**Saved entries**

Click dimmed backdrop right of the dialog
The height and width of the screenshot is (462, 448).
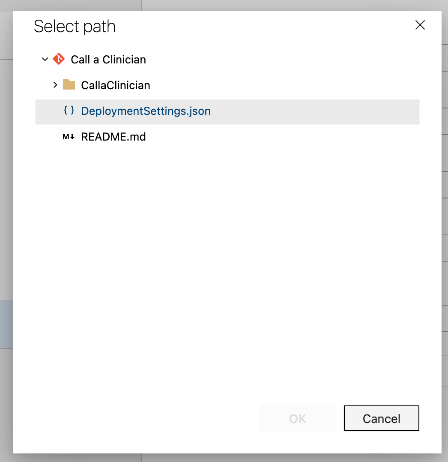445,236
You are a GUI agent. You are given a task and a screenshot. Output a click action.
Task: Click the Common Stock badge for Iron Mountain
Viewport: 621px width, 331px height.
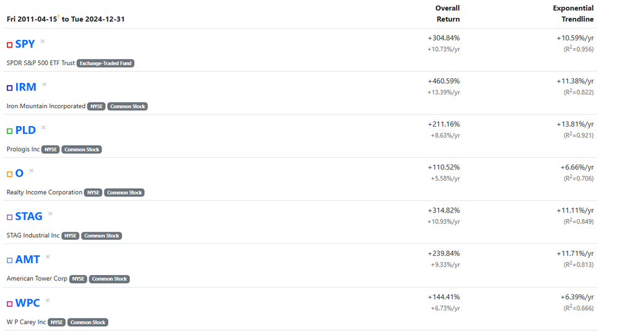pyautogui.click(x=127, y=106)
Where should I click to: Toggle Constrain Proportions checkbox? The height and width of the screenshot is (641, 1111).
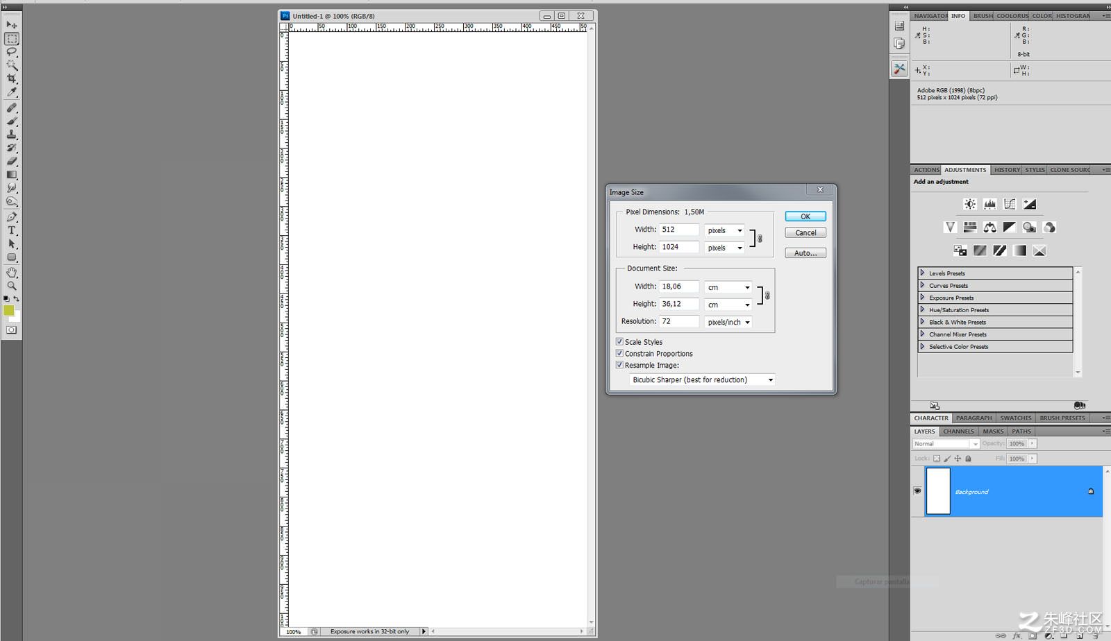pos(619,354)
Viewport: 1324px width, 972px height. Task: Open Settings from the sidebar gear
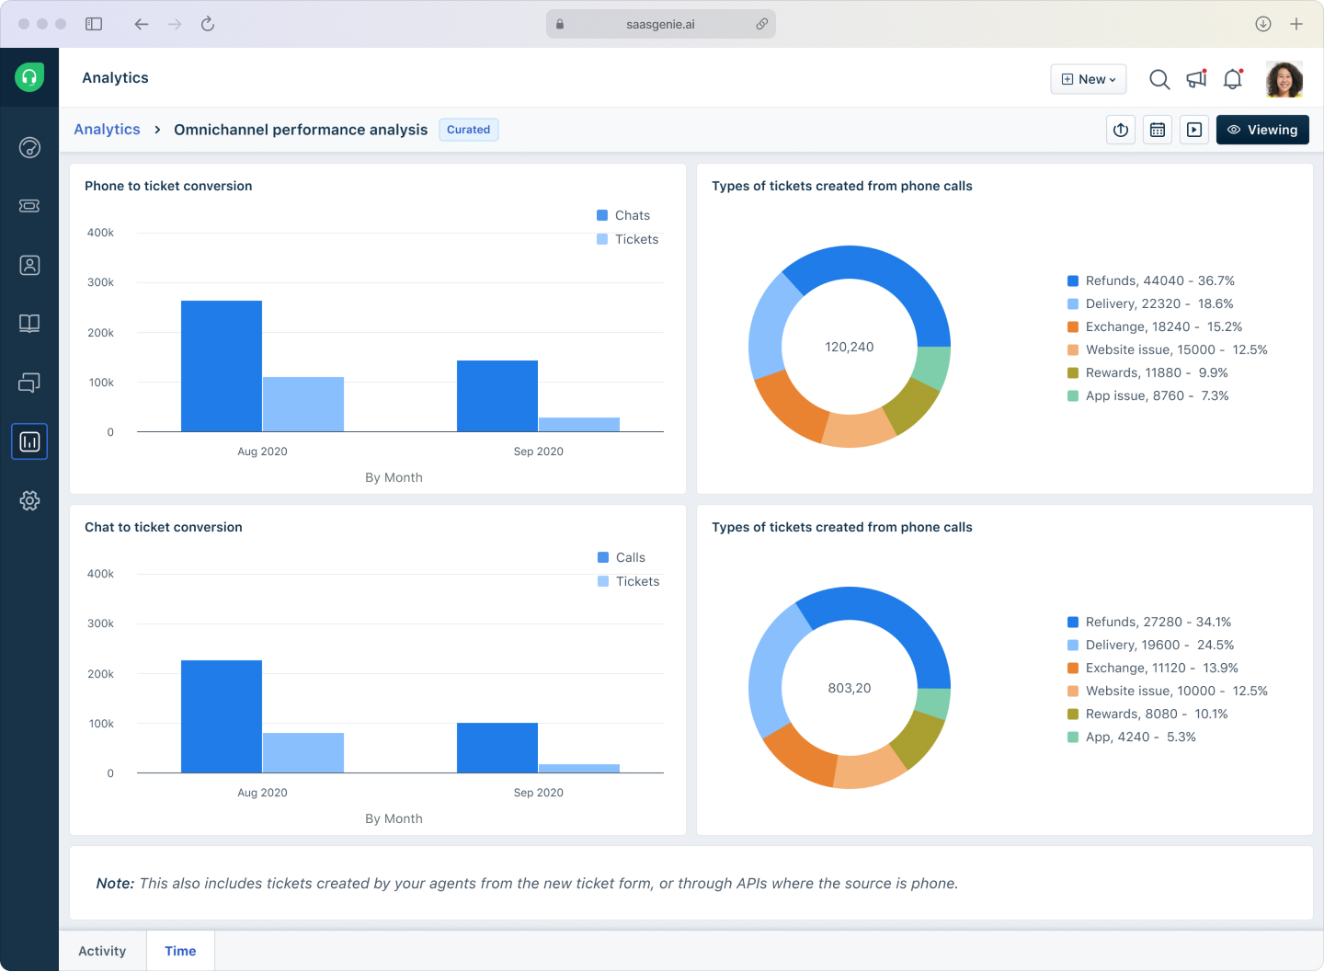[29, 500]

**INSTRUCTIONS TO FOLLOW**
From the line containing "The height and width of the screenshot is (462, 448)." through the last line of the data above, write out every line word for word, and nothing else. Do not include the pictures.

**RESULT OF THE EXERCISE**
The height and width of the screenshot is (462, 448).
445,236
You are a GUI agent. You are given a task and a screenshot. Output a click action.
Task: Click the Common Stock badge for Iron Mountain
Viewport: 621px width, 331px height.
pyautogui.click(x=127, y=106)
Where should I click to: Toggle Constrain Proportions checkbox? The height and width of the screenshot is (641, 1111).
pos(619,354)
Viewport: 1324px width, 972px height. Task: Open Settings from the sidebar gear
[29, 500]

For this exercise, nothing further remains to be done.